## Extracted entries:
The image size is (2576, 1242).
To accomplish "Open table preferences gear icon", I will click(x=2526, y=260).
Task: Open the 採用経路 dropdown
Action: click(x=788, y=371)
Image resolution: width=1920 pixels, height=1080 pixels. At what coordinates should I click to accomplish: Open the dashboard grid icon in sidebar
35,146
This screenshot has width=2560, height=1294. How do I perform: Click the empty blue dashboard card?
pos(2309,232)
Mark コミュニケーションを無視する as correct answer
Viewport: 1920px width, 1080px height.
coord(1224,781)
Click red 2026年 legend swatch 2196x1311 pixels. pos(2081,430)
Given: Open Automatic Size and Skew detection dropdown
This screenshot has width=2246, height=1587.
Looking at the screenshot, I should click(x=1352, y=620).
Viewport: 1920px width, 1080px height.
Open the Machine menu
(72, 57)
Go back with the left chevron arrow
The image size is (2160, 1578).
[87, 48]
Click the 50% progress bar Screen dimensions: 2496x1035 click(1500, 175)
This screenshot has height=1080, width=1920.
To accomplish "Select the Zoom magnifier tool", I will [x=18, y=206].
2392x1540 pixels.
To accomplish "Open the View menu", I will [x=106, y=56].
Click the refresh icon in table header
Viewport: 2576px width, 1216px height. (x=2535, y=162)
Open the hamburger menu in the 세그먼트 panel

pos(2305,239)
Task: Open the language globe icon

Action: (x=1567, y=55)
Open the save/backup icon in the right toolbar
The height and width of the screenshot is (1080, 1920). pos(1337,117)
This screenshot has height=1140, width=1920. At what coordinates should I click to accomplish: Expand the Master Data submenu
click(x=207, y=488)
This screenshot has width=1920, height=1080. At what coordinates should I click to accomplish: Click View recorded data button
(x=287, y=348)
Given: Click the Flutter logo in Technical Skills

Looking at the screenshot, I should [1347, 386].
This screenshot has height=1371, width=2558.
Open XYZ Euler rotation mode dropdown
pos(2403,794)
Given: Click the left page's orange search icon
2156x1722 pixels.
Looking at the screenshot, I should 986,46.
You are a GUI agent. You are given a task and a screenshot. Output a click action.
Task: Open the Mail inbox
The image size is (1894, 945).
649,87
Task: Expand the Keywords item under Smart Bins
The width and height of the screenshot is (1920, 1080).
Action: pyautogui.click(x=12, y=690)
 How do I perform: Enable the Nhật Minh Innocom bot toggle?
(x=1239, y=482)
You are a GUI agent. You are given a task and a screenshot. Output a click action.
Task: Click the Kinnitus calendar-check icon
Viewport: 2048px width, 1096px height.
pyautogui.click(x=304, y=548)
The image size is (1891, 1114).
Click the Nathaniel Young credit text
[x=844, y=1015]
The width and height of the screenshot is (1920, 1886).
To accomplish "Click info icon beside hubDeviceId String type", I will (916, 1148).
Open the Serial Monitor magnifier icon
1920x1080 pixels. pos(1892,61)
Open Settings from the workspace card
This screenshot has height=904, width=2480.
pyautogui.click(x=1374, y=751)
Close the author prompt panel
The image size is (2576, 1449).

## Task to carry out:
From the first line of the data above to the line containing "Given: Open Automatic", repeat everything exactly and add nothing.

## Response:
The image size is (2576, 1242).
To accomplish "Open table preferences gear icon", I will click(x=2526, y=260).
Task: Open the 採用経路 dropdown
Action: click(x=788, y=371)
Image resolution: width=1920 pixels, height=1080 pixels. At what coordinates should I click to accomplish: Open the dashboard grid icon in sidebar
35,146
This screenshot has width=2560, height=1294. How do I perform: Click the empty blue dashboard card?
pos(2309,232)
Mark コミュニケーションを無視する as correct answer
Viewport: 1920px width, 1080px height.
coord(1224,781)
Click red 2026年 legend swatch 2196x1311 pixels. pos(2081,430)
Given: Open Automatic Size and Skew detection dropdown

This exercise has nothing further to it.